- **Required action**
Lines from the one containing "TRAILER (36, 1365)" through the end of the data are to be returned exactly, and no others.

- **Supplied entries**
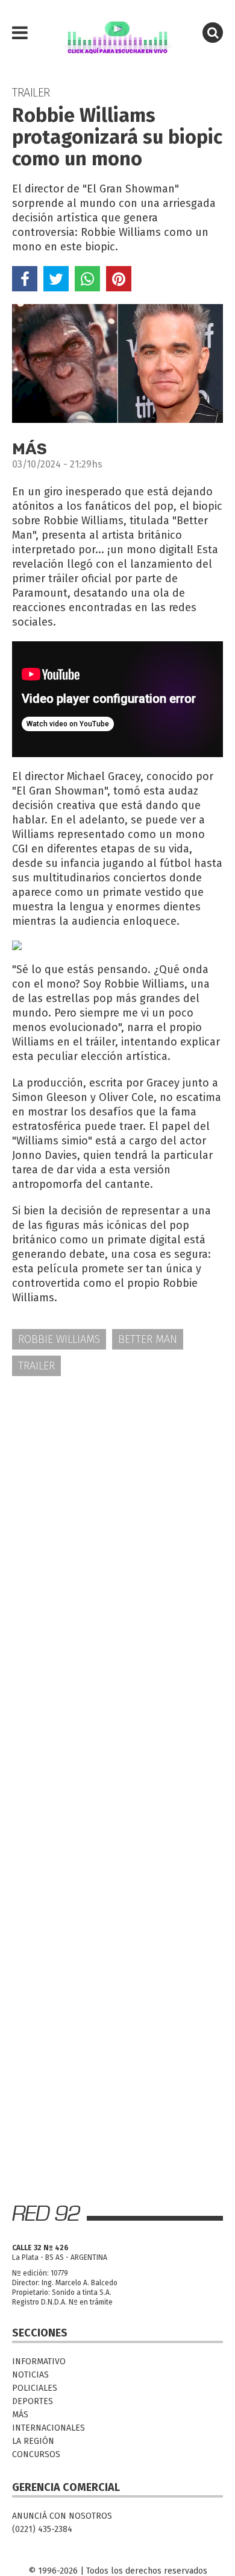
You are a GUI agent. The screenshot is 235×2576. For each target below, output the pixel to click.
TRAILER (36, 1365)
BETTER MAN (147, 1339)
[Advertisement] (117, 1513)
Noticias (30, 2375)
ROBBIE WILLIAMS (59, 1339)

- **Solution below**
TRAILER (36, 1365)
BETTER MAN (147, 1339)
[Advertisement] (117, 1513)
Noticias (30, 2375)
ROBBIE WILLIAMS (59, 1339)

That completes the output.